Frontend configuration

Configurate the raqsoftConfig.xml of the frontend application in tomcat as follows:

<JDBC>
<load>Runtime,Server</load>
<gateway>gateway.splx</gateway>
</JDBC>

After configuration, when calling esProc JDBC in Java, all SQL statements to be executed will be sent to the gateway script gateway.splx to process.

Note that gateway.splx should be placed under the main directory configured in raqsoftConfig.xml, see the tutorial for details.

Gateway script

The given parameter of the gateway script gateway.splx must include sql and args. The code is:

A B C
1 =today=date(2023,11,24) =sql.sqlparse@w().split(" ")
2 =B1.select@1(like(~,"ORDERDATE=date('????-??-??')"))
3 =date(mid(right(A2,14),3,10)) =today-A3
4 if B3<=3 =connect() =replace(sql,"from orders","from orders"/string(A3,"yyyyMMdd")/".btx")
5 =B4.cursor@x(C4) return B5
6 else =connect("orcl") =sql.sqltranslate(“ORACLE”)
7 =B6.cursor@x(C6) return B7

A1: here we assume today’s date is 2023,11,24, which needs to be modified to =today=now() in practice;

B1: use SQL parsing function to obtain the where clause in arg_sql;

A2, A3: obtain the date to be queried; B3: calculate the number of days between the current date and the date to be queried;

A4: determine the date difference and implement route calculation;

If the difference is within three days, execute B4 to C5, query and retrieve data from the local btx, and return the result.

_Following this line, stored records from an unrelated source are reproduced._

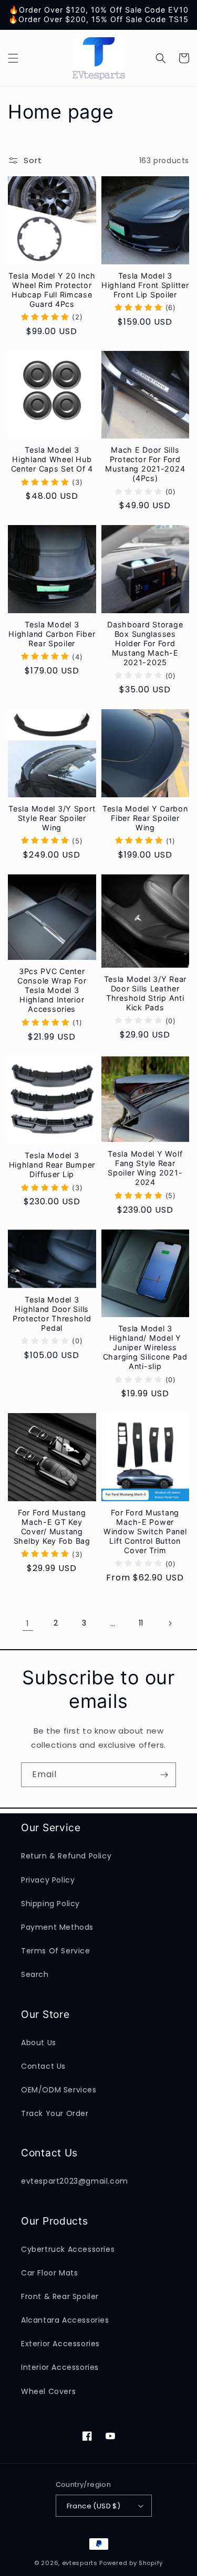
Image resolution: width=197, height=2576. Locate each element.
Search (35, 1974)
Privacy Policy (48, 1880)
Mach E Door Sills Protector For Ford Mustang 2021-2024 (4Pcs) (145, 464)
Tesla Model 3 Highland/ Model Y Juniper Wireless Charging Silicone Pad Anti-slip (145, 1347)
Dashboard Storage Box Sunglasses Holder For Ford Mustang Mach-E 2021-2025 (145, 643)
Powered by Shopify (131, 2563)
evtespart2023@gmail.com (74, 2181)
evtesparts (80, 2563)
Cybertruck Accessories (68, 2249)
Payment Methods (57, 1927)
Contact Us (43, 2066)
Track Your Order (55, 2113)
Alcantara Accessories (65, 2320)
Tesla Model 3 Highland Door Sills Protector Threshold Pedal (52, 1313)
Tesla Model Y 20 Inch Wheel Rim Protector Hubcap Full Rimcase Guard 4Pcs (51, 289)
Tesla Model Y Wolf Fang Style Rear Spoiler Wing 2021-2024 (145, 1168)
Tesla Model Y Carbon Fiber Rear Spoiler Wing (145, 818)
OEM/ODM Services (59, 2090)
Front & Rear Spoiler (60, 2296)
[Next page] (169, 1623)
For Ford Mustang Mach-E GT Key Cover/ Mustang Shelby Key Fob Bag (52, 1526)
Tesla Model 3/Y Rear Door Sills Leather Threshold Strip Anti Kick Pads (145, 993)
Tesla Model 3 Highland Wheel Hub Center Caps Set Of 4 (52, 459)
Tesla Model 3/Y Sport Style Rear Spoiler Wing (51, 818)
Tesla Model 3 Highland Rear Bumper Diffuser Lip (52, 1165)
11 (141, 1623)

If the difference is more than three days, execute B6 to C7, query and retrieve data from the backend database, and return the result. The SQL translation function used in C6 is to translate standard SQL statements in sql to Oracle SQL statements.

Practice effect

Coding in SPL to implement the above route calculation is very simple and debugging is very convenient. It only took one week from the start of programming to the end of testing. Moreover, SPL itself is very light, and the installation and configuration of SPL are simple and easy to learn. We spent only one day in installing SPL and putting the system online.

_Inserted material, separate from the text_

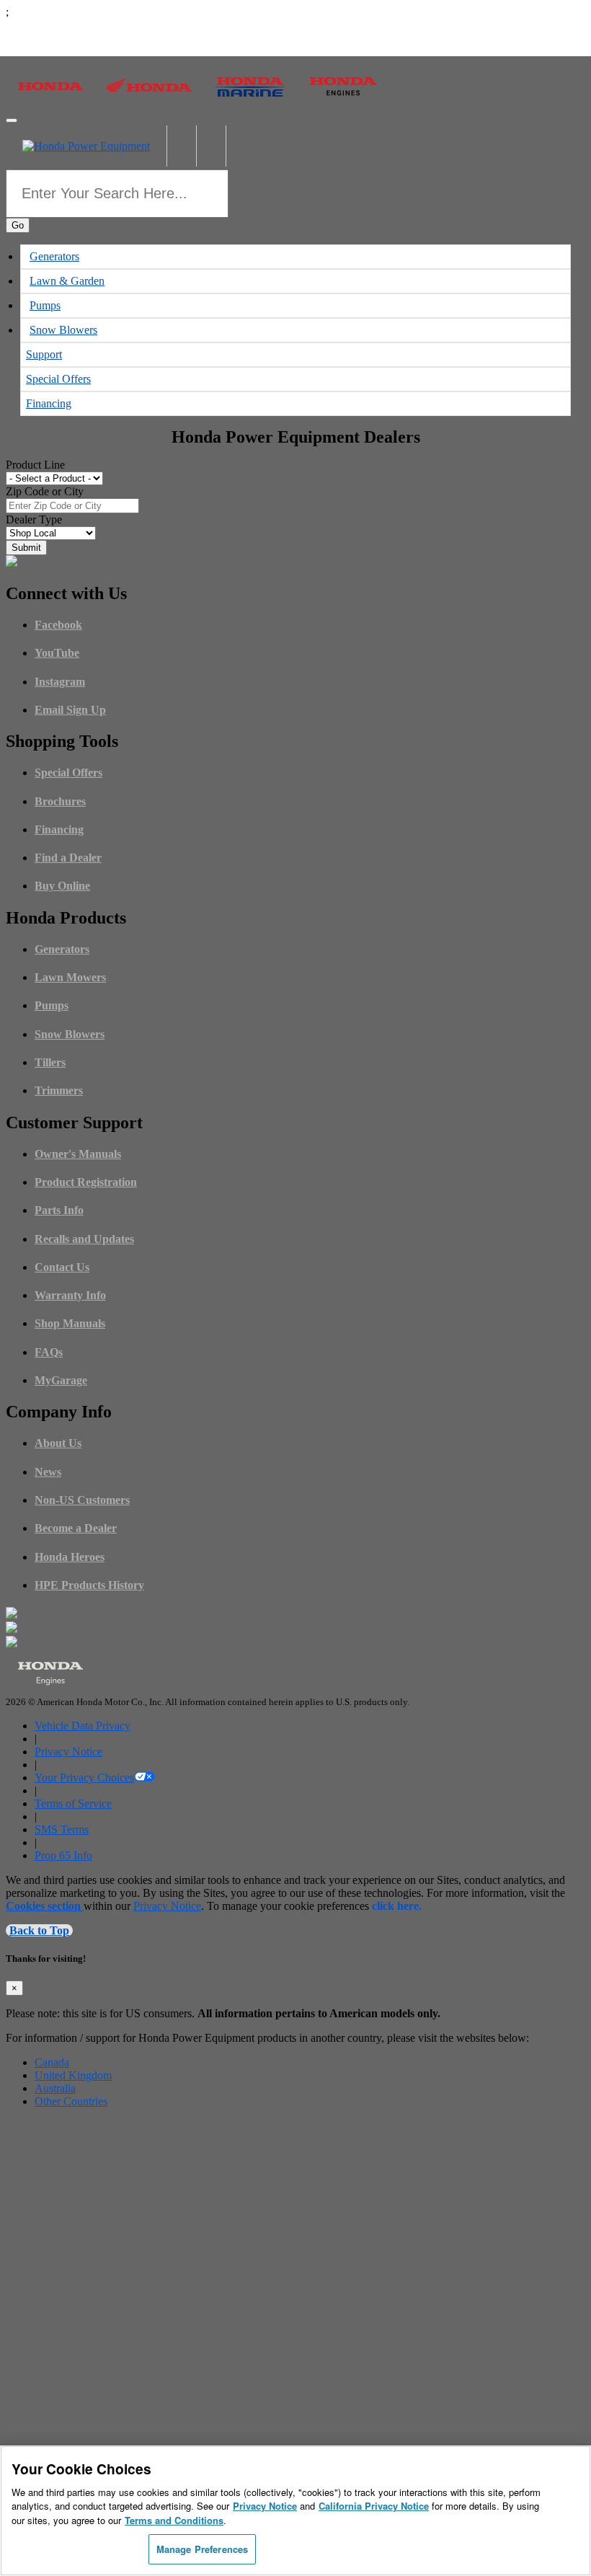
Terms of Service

After the system goes online, the hot data is stored locally in the front-end application, and 90% of query requests are no longer limited by the 5 connections provided by the backend database, allowing for accessing by hundreds of users without any pressure and, and only 10% of requests are transferred to the backend, reducing the pressure on the backend database.

Postscript

In actual business scenarios, the route calculation rules are complex and diverse. For example:

The local database stores the hot data and the backend database stores the cold data;

There are two databases on the backend, one stores historical data and the other stores current data;

The BI, report or query application on the frontend needs to connect to different databases of multiple applications, and it may also involve mixed calculation across multiple databases;

The route calculation rules also change frequently, for example:

Users may think that the scheme of storing only the data of the last three days in local application is not the best scheme, and hope to modify the scheme as permanently storing the data of the last one day in memory, storing the data of the last 2 to 4 days in local disk, storing the data of the last month on a separate SPL server, and still storing other data in the backend database.

In these cases, using SPL to implement route calculation can quickly meet the needs of various complex rules, as well as the needs of frequent changes in rules.

In particular, SPL scripts support hot swap and the script will take effect immediately after modification and deployment without having to shut down and restart server.